> STATED TASK:
Copy each of the following rows exactly as it appears.

**********

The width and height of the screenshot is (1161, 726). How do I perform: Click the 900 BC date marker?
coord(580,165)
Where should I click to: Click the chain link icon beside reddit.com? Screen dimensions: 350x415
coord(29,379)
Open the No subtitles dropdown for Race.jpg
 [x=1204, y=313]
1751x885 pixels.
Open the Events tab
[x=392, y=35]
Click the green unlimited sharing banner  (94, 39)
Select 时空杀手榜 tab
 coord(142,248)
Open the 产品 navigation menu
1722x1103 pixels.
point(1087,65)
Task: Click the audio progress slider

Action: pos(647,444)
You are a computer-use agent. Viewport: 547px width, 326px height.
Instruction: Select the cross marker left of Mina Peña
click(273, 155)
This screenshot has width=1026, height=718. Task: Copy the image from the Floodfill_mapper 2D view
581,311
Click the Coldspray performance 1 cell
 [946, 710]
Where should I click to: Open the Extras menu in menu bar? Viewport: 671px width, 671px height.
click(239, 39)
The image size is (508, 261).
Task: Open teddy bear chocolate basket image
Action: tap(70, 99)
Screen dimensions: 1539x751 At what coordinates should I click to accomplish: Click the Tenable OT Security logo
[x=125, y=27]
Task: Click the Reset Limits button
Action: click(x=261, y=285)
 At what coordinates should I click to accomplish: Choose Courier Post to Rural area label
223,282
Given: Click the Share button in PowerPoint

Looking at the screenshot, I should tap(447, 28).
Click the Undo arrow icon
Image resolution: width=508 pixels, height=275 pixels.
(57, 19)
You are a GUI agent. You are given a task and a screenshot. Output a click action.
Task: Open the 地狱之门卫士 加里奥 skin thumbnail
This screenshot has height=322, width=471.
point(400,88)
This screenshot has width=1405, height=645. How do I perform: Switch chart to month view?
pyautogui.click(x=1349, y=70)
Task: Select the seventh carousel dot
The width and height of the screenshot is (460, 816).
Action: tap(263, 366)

**********

> RESPONSE TO THE EXERCISE:
The width and height of the screenshot is (1161, 726). How do I perform: Click the 900 BC date marker?
coord(580,165)
Where should I click to: Click the chain link icon beside reddit.com? Screen dimensions: 350x415
coord(29,379)
Open the No subtitles dropdown for Race.jpg
 [x=1204, y=313]
1751x885 pixels.
Open the Events tab
[x=392, y=35]
Click the green unlimited sharing banner  (94, 39)
Select 时空杀手榜 tab
 coord(142,248)
Open the 产品 navigation menu
1722x1103 pixels.
point(1087,65)
Task: Click the audio progress slider

Action: pos(647,444)
You are a computer-use agent. Viewport: 547px width, 326px height.
Instruction: Select the cross marker left of Mina Peña
click(273, 155)
This screenshot has width=1026, height=718. Task: Copy the image from the Floodfill_mapper 2D view
581,311
Click the Coldspray performance 1 cell
 [946, 710]
Where should I click to: Open the Extras menu in menu bar? Viewport: 671px width, 671px height.
click(239, 39)
The image size is (508, 261).
Task: Open teddy bear chocolate basket image
Action: tap(70, 99)
Screen dimensions: 1539x751 At what coordinates should I click to accomplish: Click the Tenable OT Security logo
[x=125, y=27]
Task: Click the Reset Limits button
Action: click(x=261, y=285)
 At what coordinates should I click to accomplish: Choose Courier Post to Rural area label
223,282
Given: Click the Share button in PowerPoint

Looking at the screenshot, I should tap(447, 28).
Click the Undo arrow icon
Image resolution: width=508 pixels, height=275 pixels.
(57, 19)
You are a GUI agent. You are given a task and a screenshot. Output a click action.
Task: Open the 地狱之门卫士 加里奥 skin thumbnail
This screenshot has height=322, width=471.
point(400,88)
This screenshot has width=1405, height=645. How do I perform: Switch chart to month view?
pyautogui.click(x=1349, y=70)
Task: Select the seventh carousel dot
The width and height of the screenshot is (460, 816).
Action: tap(263, 366)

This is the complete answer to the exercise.